Private sector credit marginally contracted in August by 1.8 percent to K522.0 billion, recent figures from the Reserve Bank of Malawi (RBM) show.
The credit flow shrunk by K9.5 billion, largely explained by commercial and industrial loans, mortgages and individual household loans which dropped by K9.4 billion, K1.8 billion and K523.8 million to K221.0 billion and K44.4 billion and K154.1 billion, respectively.
In contrast, foreign currency denominated loans increased by K3.3 billion to K131.8 billion in August 2019.
But commercial banks increased their provisions for loan losses by K1.1 billion to K29.2 billion in the reviewed month.

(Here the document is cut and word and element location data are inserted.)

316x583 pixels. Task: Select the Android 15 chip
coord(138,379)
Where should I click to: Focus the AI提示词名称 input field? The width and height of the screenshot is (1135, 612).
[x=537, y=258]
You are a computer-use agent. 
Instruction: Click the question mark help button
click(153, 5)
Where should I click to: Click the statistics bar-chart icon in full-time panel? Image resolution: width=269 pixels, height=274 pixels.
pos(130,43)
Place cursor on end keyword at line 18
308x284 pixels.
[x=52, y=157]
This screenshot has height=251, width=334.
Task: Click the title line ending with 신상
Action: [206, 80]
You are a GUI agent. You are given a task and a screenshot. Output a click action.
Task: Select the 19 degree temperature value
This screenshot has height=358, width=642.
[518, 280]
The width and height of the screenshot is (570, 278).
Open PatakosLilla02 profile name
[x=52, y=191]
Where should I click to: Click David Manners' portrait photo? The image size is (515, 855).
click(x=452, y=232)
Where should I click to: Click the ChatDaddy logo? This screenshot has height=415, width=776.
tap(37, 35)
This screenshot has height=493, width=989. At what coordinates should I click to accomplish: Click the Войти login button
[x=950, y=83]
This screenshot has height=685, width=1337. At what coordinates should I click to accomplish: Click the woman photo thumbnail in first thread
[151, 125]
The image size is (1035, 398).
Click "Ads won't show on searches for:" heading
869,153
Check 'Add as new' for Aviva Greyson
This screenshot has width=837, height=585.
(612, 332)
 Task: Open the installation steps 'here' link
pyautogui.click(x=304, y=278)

A sectoral decomposition of private sector credit shows that credit contractions were registered in manufacturing (K8.6 billion), wholesale and retail trade (K7.7 billion) and agriculture (K2.9 billion) sectors.
Meanwhile, financial services; community, social and personal services; transport, storage and communications; and restaurants and hotels sectors recorded credit growth amounting to K5.0 billion, K2.6 billion, K1.8 billion and K966.4 million, respectively.
The distribution of the outstanding stock of private sector credit across the economic sectors shows that wholesale and retail trade sector continued to be the largest credit holder at 25.4 percent of the outstanding stock of credit, followed by the agriculture sector at 22.6 percent, manufacturing at 14.2 percent and community, social and personal services sector at 11.4 percent.
But in its August 2019 Monthly Economic Report, RBM says the annual growth rate in private sector credit was recorded at 18.8 percent lower than 21.2 percent in July 2019 but higher than 12.1 percent growth recorded in August 2018.
“Generally, credit to the private sector has strengthened this year compared to 2018, largely supported by an accommodative monetary policy stance, continued improvement in economic activity, and enhanced credit underwriting and monitoring standards,” reads the RBM report in part.
In a recent interview, RBM Governor, Dalitso Kabambe expressed confidence that the recent pick-up in the economy coupled with declining interest rates would see continued growth of private sector credit.
This, the Central Bank Governor, said would result in growth of the private sector and the creation of jobs opportunities.
Economic commentators and business captains have been worried over government’s continued borrowing, which they say, is creating competition for funds for businesses, at a time production levels are dwindling due to reduced power generation.